* Task directions:
All of the data below should be written out exactly.

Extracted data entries
----

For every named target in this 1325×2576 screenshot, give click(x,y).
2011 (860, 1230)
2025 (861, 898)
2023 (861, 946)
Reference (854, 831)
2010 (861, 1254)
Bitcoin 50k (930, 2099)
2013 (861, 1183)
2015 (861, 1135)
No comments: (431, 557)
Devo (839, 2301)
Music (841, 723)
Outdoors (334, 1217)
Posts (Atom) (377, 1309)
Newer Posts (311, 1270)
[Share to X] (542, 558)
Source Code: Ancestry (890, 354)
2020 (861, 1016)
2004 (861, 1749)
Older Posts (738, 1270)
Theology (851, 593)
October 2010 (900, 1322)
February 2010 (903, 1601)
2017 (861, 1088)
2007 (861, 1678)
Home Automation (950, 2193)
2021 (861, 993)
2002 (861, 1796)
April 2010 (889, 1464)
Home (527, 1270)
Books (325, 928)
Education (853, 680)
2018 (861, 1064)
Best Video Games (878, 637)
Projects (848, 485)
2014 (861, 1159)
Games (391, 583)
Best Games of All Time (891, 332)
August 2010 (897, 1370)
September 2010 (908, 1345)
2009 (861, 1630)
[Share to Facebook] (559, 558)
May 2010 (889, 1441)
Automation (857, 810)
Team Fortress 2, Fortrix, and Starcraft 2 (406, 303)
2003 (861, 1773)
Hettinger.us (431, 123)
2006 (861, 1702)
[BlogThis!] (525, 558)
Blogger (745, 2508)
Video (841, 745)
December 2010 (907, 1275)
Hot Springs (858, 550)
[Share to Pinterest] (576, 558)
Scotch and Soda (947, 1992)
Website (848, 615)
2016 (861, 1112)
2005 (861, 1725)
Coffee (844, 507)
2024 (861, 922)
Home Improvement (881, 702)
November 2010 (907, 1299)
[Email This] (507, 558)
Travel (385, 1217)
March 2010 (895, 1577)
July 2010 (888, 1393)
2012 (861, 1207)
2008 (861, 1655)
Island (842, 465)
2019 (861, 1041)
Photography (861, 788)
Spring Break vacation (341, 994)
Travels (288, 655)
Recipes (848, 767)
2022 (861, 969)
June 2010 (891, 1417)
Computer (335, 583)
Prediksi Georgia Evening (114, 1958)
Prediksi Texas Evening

----

* Result:
For every named target in this 1325×2576 screenshot, give click(x,y).
2011 (860, 1230)
2025 (861, 898)
2023 (861, 946)
Reference (854, 831)
2010 (861, 1254)
Bitcoin 50k (930, 2099)
2013 (861, 1183)
2015 (861, 1135)
No comments: (431, 557)
Devo (839, 2301)
Music (841, 723)
Outdoors (334, 1217)
Posts (Atom) (377, 1309)
Newer Posts (311, 1270)
[Share to X] (542, 558)
Source Code: Ancestry (890, 354)
2020 (861, 1016)
2004 (861, 1749)
Older Posts (738, 1270)
Theology (851, 593)
October 2010 (900, 1322)
February 2010 (903, 1601)
2017 (861, 1088)
2007 (861, 1678)
Home Automation (950, 2193)
2021 (861, 993)
2002 (861, 1796)
April 2010 (889, 1464)
Home (527, 1270)
Books (325, 928)
Education (853, 680)
2018 (861, 1064)
Best Video Games (878, 637)
Projects (848, 485)
2014 (861, 1159)
Games (391, 583)
Best Games of All Time (891, 332)
August 2010 (897, 1370)
September 2010 (908, 1345)
2009 (861, 1630)
[Share to Facebook] (559, 558)
May 2010 (889, 1441)
Automation (857, 810)
Team Fortress 2, Fortrix, and Starcraft 2 (406, 303)
2003 (861, 1773)
Hettinger.us (431, 123)
2006 (861, 1702)
[BlogThis!] (525, 558)
Blogger (745, 2508)
Video (841, 745)
December 2010 (907, 1275)
Hot Springs (858, 550)
[Share to Pinterest] (576, 558)
Scotch and Soda (947, 1992)
Website (848, 615)
2016 (861, 1112)
2005 (861, 1725)
Coffee (844, 507)
2024 (861, 922)
Home Improvement (881, 702)
November 2010 (907, 1299)
[Email This] (507, 558)
Travel (385, 1217)
March 2010 (895, 1577)
July 2010 (888, 1393)
2012 (861, 1207)
2008 (861, 1655)
Island (842, 465)
2019 (861, 1041)
Photography (861, 788)
Spring Break vacation (341, 994)
Travels (288, 655)
Recipes (848, 767)
2022 (861, 969)
June 2010 (891, 1417)
Computer (335, 583)
Prediksi Georgia Evening (114, 1958)
Prediksi Texas Evening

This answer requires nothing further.